Erdogan mengungkapkan setiap orang sudah sepatutnya berhati-hati dalam setiap hal dan tindakan yang bersinggungan dengan Yerusalem. Menurutnya, memindahkan sebuah batu di Yerusalem pun dapat menimbulkan dampak yang besar dan serius.
Oleh sebab itu, ia menilai wacana pemindahan Kedubes AS dari Tel Aviv ke Yerusalem sebaiknya dihindari dan dibatalkan. "Perdebatan mengenai kemungkinan AS memindahkan kedutaan Israel ke Yerusalem sangat salah dan pastinya harus turun dari agenda," ujar Erdogan seperti dilaporkan laman Al Araby, Selasa (9/5).
Dalam kesempatan tersebut, Erdogan juga turut mengomentari rancangann undang-undang (RUU) yang tengah disusun Israel terkait pelarangan penggunaan pengeras suara bagi masjid-masjid di Israel dan Yerusalem Timur ketika mengumandangkan azan, terkecuali untuk Masjid Al-Aqsa.
RUU tersebut telah disetujui oleh menteri pada Februari lalu.

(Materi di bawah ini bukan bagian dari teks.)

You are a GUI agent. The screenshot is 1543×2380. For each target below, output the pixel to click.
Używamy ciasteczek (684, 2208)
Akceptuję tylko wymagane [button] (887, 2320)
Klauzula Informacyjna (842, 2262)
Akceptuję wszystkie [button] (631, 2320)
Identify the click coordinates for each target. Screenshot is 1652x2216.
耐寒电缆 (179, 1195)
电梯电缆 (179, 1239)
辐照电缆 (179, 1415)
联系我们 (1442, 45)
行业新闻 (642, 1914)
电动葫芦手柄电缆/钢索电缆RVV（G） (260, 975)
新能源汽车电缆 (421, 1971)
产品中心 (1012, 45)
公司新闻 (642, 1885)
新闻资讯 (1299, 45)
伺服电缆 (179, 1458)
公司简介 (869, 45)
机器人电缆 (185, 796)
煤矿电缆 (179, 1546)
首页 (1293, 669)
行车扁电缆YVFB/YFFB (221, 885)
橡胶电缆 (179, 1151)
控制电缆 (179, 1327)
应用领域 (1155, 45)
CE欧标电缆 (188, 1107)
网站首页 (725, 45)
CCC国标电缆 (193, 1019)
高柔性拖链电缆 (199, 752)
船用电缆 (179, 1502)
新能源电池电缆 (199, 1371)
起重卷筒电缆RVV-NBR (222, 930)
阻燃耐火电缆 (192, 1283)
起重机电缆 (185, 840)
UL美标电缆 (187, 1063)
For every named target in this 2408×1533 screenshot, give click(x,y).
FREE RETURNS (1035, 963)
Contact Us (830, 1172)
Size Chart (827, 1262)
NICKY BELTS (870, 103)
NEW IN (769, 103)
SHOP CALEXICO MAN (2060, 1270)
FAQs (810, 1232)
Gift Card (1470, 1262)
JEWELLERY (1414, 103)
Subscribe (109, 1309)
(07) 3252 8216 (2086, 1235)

Namun belum diadopsi parlemen Israel.
Erdogan mengaku akan berupaya untuk mencegah penerapan aturan Israel tersebut. "Insya Allah, kita tidak akan pernah membiarkan pembungkaman azan di langit Yerusalem," ucapnya.
Ia menilai, Israel sudah bertindak sangat diskriminatif terhadap umat Islam di Palestina dan Yerusalem. Menurutnya, tak ada perbedaan antara kebijakan Israel saat ini dengan kebijakan yang diterapkan terhadap orang kulit hitam di AS pada masa silam.
Israel menduduki Tepi Barat dan Yerusalem Timur pada 1967 lalu. Aneksasi yang dilakukan Israel di Yerusalem Timur tidak pernah mendapat pengakuan dari masyarakat internasional. Sebaliknya, Israel kerap dikecam karena dianggap telah melakukan tindakan ilegal dan melanggar hukum internasional.